Rewrite the lines between the one holding "Click the Imprimir button" and the one holding "[x=1169, y=576]", inclusive, with "button" renamed to "control" and nothing else altered. Omit the pictures from your answer.

──────── Data entries ────────

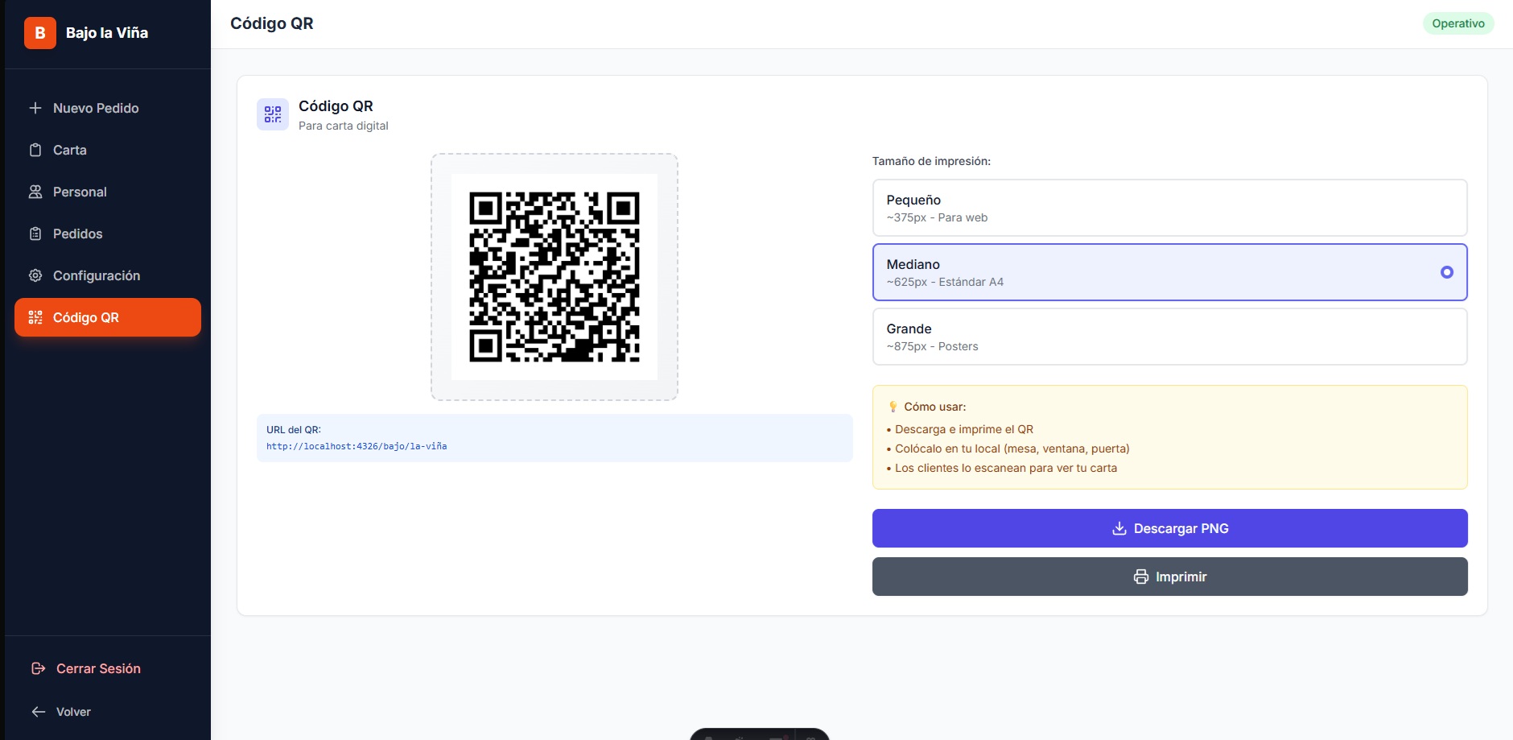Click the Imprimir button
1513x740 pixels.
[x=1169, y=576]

────────
──────── Data entries ────────

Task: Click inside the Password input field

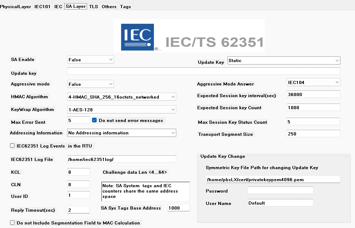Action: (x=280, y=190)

────────

### Response to the task
Click the Imprimir control
1513x740 pixels.
[x=1169, y=576]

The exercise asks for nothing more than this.